3. The gutter cleaner of claim 1, wherein a length of the handle is adjustable.

4. The gutter cleaner of claim 1, further comprising an inlet cover disposed upstream of the fan assembly, wherein the inlet cover defines a curved profile.

5. The gutter cleaner of claim 1, wherein the handle is engageable with a harness configured to be coupled to the operator.

6. The gutter cleaner of claim 1, wherein the guide comprises a quick connect interface, and wherein the guide is interchangeable with a plurality of different-style guides.

7. The gutter cleaner of claim 1, wherein the guide comprises a tapered lip.

8. The gutter cleaner of claim 1, wherein the guide is shaped such that the gutter cleaner extends into the gutter by no greater than 10% of a vertical elevation of the gutter.

9. The gutter cleaner of claim 1, wherein the fan assembly includes a fan configured to generate airflow to remove debris from the gutter, wherein the fan assembly is configured to generate airflow at a mass flow rate of at least 0.2 kg/s and velocity of at least 30 m/s during operation.

10. The gutter cleaner of claim 9, wherein the processor is configured to modulate a speed of the fan during operation of the gutter cleaner.

11. The gutter cleaner of claim 1, wherein the gutter cleaner is configured to generate an adjustable, variable speed airflow to blow debris from the gutter.

12. A method of cleaning a gutter with the gutter cleaner of claim 1, the method comprising:

positioning the gutter cleaner adjacent to the gutter;

generating an airflow with the fan assembly; and

moving the gutter cleaner along a length of the gutter to blow debris therefrom.

13. The method of claim 12, wherein the step of moving the gutter cleaner is performed by translating the guide along the length of the gutter.

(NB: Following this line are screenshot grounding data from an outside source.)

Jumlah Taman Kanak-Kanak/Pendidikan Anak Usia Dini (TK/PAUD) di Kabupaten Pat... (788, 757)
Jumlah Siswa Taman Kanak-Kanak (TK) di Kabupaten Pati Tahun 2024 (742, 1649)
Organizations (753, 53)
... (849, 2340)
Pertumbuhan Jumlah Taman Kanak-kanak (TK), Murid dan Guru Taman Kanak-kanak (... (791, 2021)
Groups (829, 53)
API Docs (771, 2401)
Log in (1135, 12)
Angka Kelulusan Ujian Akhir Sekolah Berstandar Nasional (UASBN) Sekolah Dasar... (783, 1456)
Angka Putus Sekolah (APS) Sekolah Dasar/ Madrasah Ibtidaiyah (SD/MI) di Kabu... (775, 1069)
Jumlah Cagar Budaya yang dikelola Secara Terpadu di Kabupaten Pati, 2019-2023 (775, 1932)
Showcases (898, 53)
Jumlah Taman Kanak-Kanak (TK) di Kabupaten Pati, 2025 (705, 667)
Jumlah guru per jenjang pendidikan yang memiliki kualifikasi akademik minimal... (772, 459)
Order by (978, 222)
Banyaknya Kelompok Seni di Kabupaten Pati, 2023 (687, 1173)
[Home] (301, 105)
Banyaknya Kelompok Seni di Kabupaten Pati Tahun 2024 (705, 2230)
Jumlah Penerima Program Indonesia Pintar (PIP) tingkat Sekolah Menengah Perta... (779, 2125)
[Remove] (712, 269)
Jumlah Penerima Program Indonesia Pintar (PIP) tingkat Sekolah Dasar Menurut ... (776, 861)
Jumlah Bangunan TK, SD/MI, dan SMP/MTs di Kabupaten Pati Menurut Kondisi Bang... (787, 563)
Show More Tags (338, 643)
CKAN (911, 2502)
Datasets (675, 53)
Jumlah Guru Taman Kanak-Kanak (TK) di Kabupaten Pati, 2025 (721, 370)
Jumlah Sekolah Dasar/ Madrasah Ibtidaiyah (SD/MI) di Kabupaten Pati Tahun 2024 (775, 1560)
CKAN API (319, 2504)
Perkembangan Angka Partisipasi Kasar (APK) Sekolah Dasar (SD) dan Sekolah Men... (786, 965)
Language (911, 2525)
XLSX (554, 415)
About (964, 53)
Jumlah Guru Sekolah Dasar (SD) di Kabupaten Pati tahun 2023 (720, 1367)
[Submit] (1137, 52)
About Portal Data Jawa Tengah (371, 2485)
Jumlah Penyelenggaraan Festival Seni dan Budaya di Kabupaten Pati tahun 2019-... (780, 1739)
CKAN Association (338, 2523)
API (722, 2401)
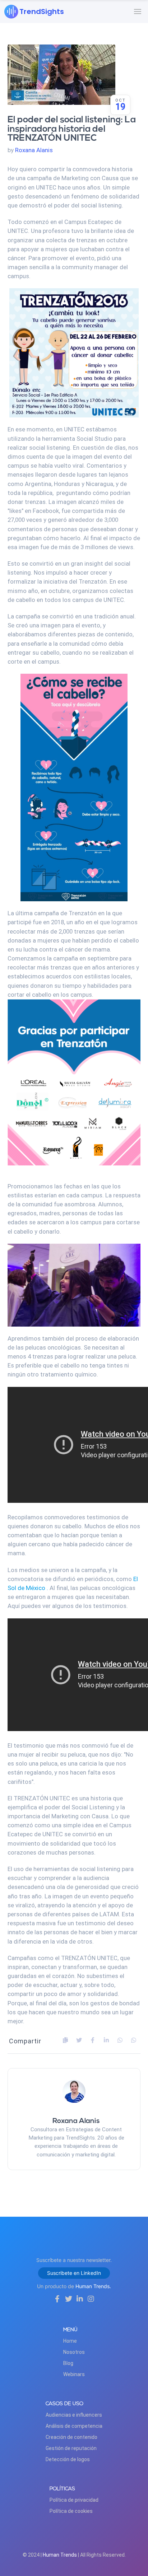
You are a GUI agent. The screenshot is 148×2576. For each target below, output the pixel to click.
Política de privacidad (74, 2500)
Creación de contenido (71, 2437)
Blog (68, 2363)
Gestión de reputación (71, 2448)
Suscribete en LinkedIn (74, 2273)
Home (70, 2341)
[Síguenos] (57, 2299)
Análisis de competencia (74, 2426)
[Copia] (65, 2040)
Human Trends (60, 2555)
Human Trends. (93, 2286)
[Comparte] (79, 2040)
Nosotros (74, 2352)
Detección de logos (68, 2459)
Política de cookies (71, 2511)
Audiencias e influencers (74, 2415)
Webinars (74, 2374)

14. The method of claim 12, wherein the step of positioning the fan assembly is performed prior to the step of generating airflow with the fan assembly.

15. The method of claim 12, wherein the step of positioning the fan assembly is performed by pivoting the fan assembly from a first elevation below the gutter to a second elevation above the gutter.

16. The method of claim 12, further comprising:

selecting an angular displacement between the fan assembly and the handle prior to the step of positioning the fan assembly.

17. The method of claim 12, further comprising:

coupling the handle to a harness coupled to an operator of the gutter cleaner.

18. The method of claim 12, further comprising:

selecting an angular orientation of the fan assembly with respect to the handle; and

selecting a length of the handle,

wherein the selected angular orientation and length of the handle are selectable such that an operator is positioned at a vertical elevation below the gutter.